Police called the victims uncooperative but didn’t say whether they were targeted.
“Incidents like this and those we’ve heard about recently in Minneapolis are scary,” St. Paul Police Commander Jeremy Ellison said. “We all need to come together as a community to find solutions.”
Ellison said investigators have determined there were actually two people shooting two different guns. Officers Thursday said they weren’t able to locate any suspects but found five casings and an extended gun magazine at the scene.
The community center was not open at the time.
St. Paul police say the 12 homicides so far this year is the same as this time last year, but authorities say the number of people shot has risen from 44 to 63.
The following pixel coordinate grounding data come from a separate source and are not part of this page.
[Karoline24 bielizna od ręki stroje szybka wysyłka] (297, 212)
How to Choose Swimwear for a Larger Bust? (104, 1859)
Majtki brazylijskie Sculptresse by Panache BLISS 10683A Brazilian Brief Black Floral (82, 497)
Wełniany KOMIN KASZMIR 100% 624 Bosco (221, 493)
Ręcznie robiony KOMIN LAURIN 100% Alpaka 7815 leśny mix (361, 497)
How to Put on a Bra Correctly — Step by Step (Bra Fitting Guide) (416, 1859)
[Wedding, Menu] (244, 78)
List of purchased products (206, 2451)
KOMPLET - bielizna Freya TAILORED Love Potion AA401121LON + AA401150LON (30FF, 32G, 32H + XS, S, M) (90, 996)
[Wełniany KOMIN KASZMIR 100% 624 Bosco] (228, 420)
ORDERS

Fourteen of the victims, including the two injured Thursday, were between 7 and 17 years old.
Among the ideas discussed in Friday’s meeting were more community outreach and youth counseling.
“We were able to connect with both mothers of the shooting victims,” said Mike Campbell with the counseling group Healing Streets. “We were able to offer them resources and help and support. Their first thought was for their children.”
Meanwhile, police say they’re putting more officers on the streets.
"We are immediately putting more resources out there,” Ellison said. “Our officers are stopping by the rec centers, and we are doing trips by there.”
In contrast to the shutdown last summer, the city says all rec centers will return to full programs by June 21. The idea is to give young people resources and a place to go.
"Anytime in this park, from 2 p.m. into the evening, it’s packed,” a park official said during the meeting. “Every amenity is being used, from the basketball court to the turf field to the playing area."